■ **TASK OBJECTIVE**
Everything from the line containing "You are a GUI" through the last line of the entries needs to be repeated exactly. Pictures must be left out.

■ **STUDY MATERIAL**
┏━━

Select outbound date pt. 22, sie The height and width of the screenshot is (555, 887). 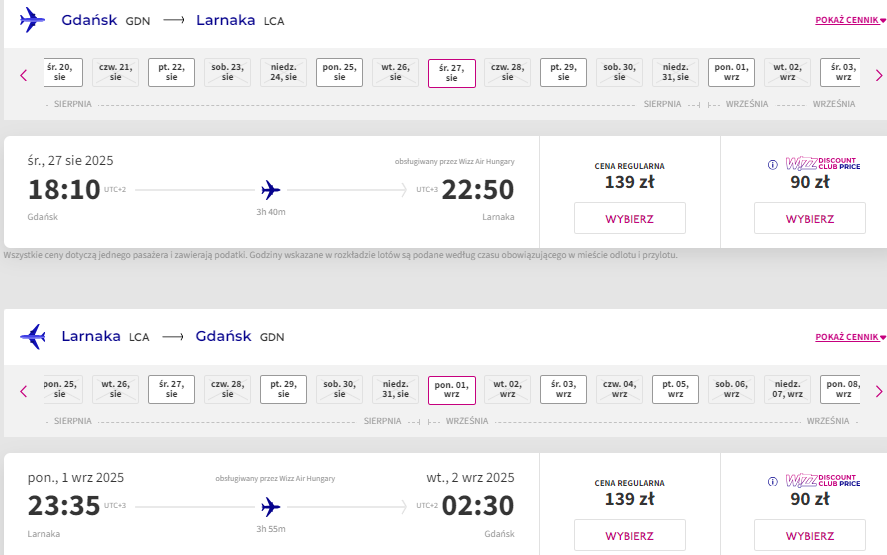[171, 72]
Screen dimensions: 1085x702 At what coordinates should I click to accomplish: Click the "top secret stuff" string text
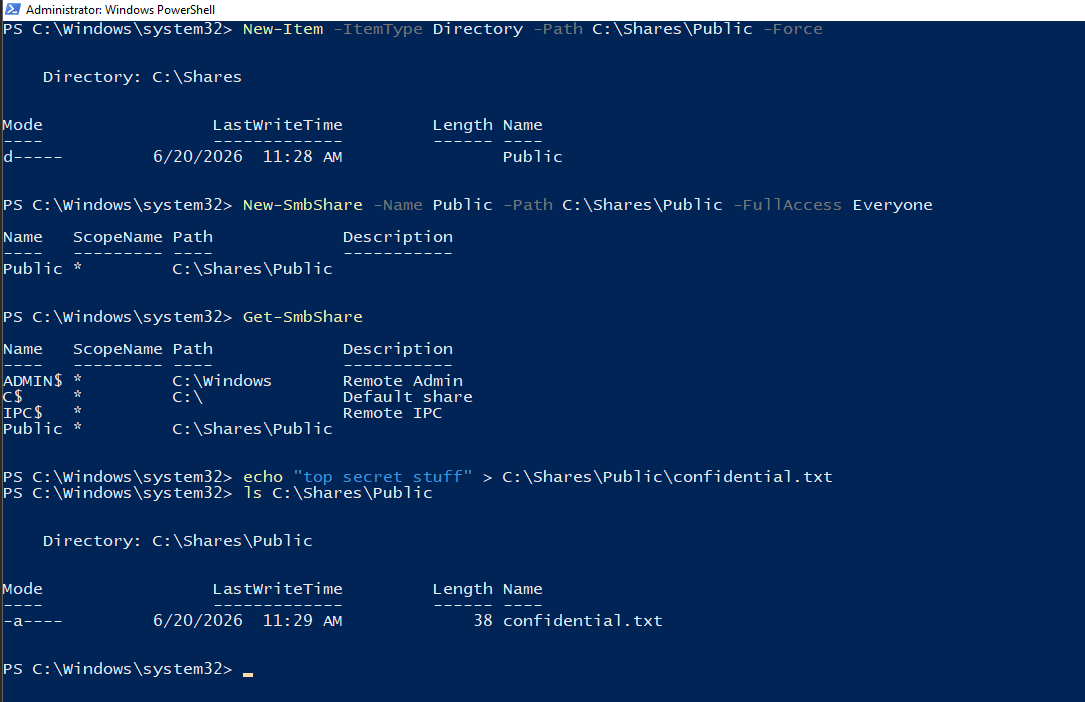pyautogui.click(x=383, y=477)
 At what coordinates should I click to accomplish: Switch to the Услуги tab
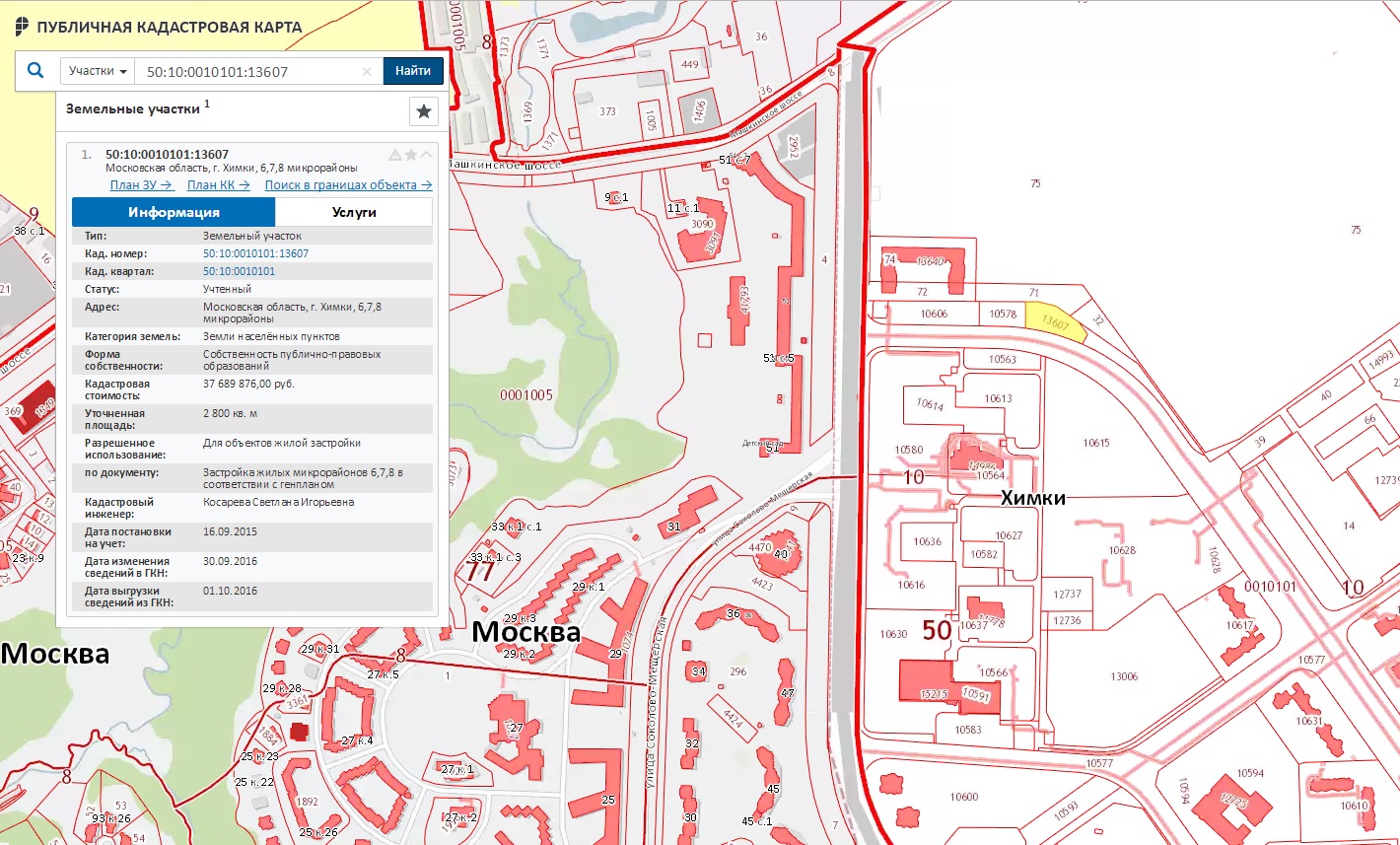click(354, 212)
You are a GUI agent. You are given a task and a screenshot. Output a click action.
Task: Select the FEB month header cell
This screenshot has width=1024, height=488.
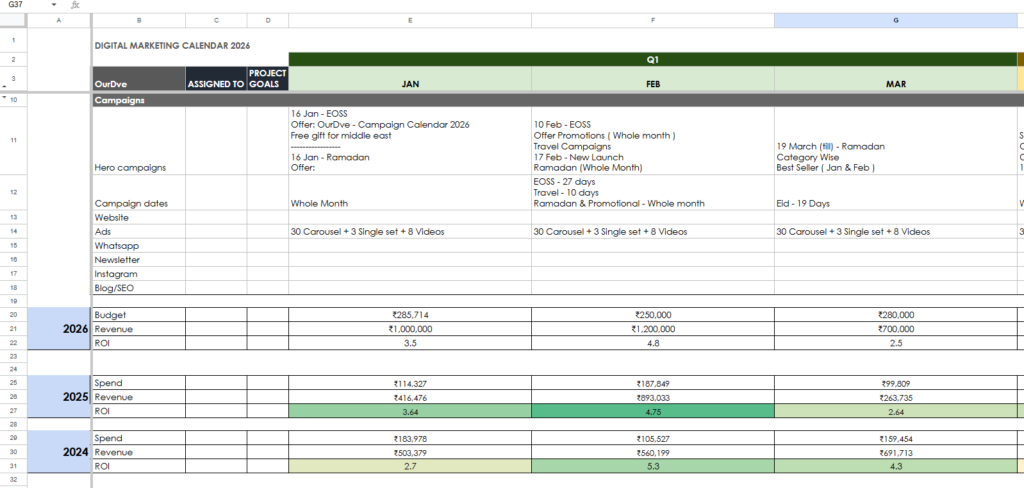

┗━━

■ **SOLVED EXERCISE**
You are a GUI agent. You are given a task and a screenshot. Output a click action.
Task: Select the FEB month header cell
This screenshot has width=1024, height=488.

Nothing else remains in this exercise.